Categories
Pages
-

DBIS

Ontology-Based Data Augmentation with LLMs for Narrative Classification

May 12th, 2026

Narrative Classification identifies stories via NLP but often lacks generalizability. While LLMs augment other text tasks, their narrative application remains exploratory. This thesis investigates whether an ontology-based LLM-agent framework incorporating specific data characteristics improves synthetic training data quality.

Thesis Type
  • Bachelor
  • Master
Status
Running
Presentation room
Seminar room I5 6202
Supervisor(s)
Stefan Decker
Advisor(s)
Maximilian Kißgen
Contact
kissgen@dbis.rwth-aachen.de

Narrative Classification refers to the use of automated and data-driven methods such as natural language processing and machine learning to identify and categorize the types of stories that circulate in social media, news, political discourse, and other large text corpora. As with other text classification fields, models however suffer from being too specific to the topics of their training data. Since the last two years, Large language models are starting to be used to generate synthetic training data or augment existing datasets for text classification tasks such as stance detection and sentiment analysis. However, their use in narrative classification has so far been researched only in a limited and largely exploratory manner.
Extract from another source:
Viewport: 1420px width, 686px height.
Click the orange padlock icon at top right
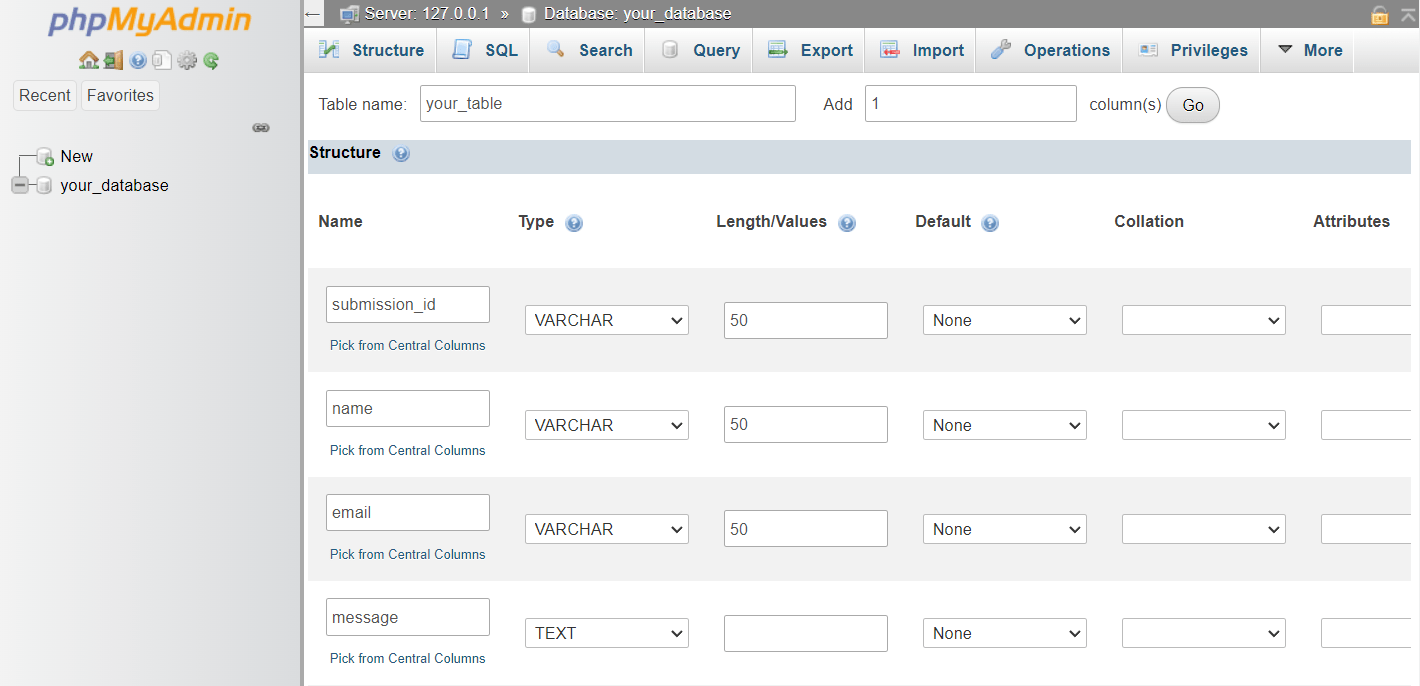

In addition, prior work often treats augmentation as a generic generation problem and does not explicitly account for data characteristics such as narrative style, label distribution, length, complexity, or domain-specific linguistic patterns. This thesis therefore investigates whether an LLM-agent framework that incorporates such data characteristics for augmentation can improve the quality and usefulness of augmented training data for narrative classification.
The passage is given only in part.